*SUPPLIED INFORMATION:*
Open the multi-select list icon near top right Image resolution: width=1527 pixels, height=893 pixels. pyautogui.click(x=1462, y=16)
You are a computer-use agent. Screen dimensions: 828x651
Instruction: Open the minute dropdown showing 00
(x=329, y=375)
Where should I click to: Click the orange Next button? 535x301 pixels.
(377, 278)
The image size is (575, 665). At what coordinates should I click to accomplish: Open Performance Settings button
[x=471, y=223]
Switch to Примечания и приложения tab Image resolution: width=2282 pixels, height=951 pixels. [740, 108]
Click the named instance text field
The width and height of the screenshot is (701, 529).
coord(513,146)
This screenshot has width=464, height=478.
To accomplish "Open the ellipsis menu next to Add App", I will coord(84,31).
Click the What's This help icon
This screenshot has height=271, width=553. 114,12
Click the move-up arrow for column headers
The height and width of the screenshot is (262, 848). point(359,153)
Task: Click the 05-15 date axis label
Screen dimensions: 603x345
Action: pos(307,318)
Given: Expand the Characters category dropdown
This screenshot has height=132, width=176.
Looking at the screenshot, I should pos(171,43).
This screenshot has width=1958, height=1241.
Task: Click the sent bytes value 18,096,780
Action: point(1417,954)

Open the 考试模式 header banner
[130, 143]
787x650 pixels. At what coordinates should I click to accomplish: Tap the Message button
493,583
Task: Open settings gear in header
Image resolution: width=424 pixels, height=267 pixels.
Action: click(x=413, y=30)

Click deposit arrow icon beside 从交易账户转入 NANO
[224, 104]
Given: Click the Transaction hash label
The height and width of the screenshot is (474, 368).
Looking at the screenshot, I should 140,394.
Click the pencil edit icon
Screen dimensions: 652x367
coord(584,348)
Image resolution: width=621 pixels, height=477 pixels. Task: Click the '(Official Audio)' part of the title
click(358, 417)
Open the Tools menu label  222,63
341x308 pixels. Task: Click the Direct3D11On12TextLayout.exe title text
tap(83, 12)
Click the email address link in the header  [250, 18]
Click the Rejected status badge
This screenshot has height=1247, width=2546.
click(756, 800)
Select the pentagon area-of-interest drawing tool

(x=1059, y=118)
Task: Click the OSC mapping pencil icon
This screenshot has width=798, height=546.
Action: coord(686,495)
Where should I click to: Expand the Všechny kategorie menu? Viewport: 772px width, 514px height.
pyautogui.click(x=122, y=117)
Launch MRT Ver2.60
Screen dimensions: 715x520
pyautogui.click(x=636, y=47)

*SHORT PROBLEM:* Please quote every line above word for word, changing nothing.

*ANSWER IN FULL:*
Open the multi-select list icon near top right Image resolution: width=1527 pixels, height=893 pixels. pyautogui.click(x=1462, y=16)
You are a computer-use agent. Screen dimensions: 828x651
Instruction: Open the minute dropdown showing 00
(x=329, y=375)
Where should I click to: Click the orange Next button? 535x301 pixels.
(377, 278)
The image size is (575, 665). At what coordinates should I click to accomplish: Open Performance Settings button
[x=471, y=223]
Switch to Примечания и приложения tab Image resolution: width=2282 pixels, height=951 pixels. [740, 108]
Click the named instance text field
The width and height of the screenshot is (701, 529).
coord(513,146)
This screenshot has width=464, height=478.
To accomplish "Open the ellipsis menu next to Add App", I will coord(84,31).
Click the What's This help icon
This screenshot has height=271, width=553. 114,12
Click the move-up arrow for column headers
The height and width of the screenshot is (262, 848). point(359,153)
Task: Click the 05-15 date axis label
Screen dimensions: 603x345
Action: pos(307,318)
Given: Expand the Characters category dropdown
This screenshot has height=132, width=176.
Looking at the screenshot, I should pos(171,43).
This screenshot has width=1958, height=1241.
Task: Click the sent bytes value 18,096,780
Action: point(1417,954)

Open the 考试模式 header banner
[130, 143]
787x650 pixels. At what coordinates should I click to accomplish: Tap the Message button
493,583
Task: Open settings gear in header
Image resolution: width=424 pixels, height=267 pixels.
Action: click(x=413, y=30)

Click deposit arrow icon beside 从交易账户转入 NANO
[224, 104]
Given: Click the Transaction hash label
The height and width of the screenshot is (474, 368).
Looking at the screenshot, I should 140,394.
Click the pencil edit icon
Screen dimensions: 652x367
coord(584,348)
Image resolution: width=621 pixels, height=477 pixels. Task: Click the '(Official Audio)' part of the title
click(358, 417)
Open the Tools menu label  222,63
341x308 pixels. Task: Click the Direct3D11On12TextLayout.exe title text
tap(83, 12)
Click the email address link in the header  [250, 18]
Click the Rejected status badge
This screenshot has height=1247, width=2546.
click(756, 800)
Select the pentagon area-of-interest drawing tool

(x=1059, y=118)
Task: Click the OSC mapping pencil icon
This screenshot has width=798, height=546.
Action: coord(686,495)
Where should I click to: Expand the Všechny kategorie menu? Viewport: 772px width, 514px height.
pyautogui.click(x=122, y=117)
Launch MRT Ver2.60
Screen dimensions: 715x520
pyautogui.click(x=636, y=47)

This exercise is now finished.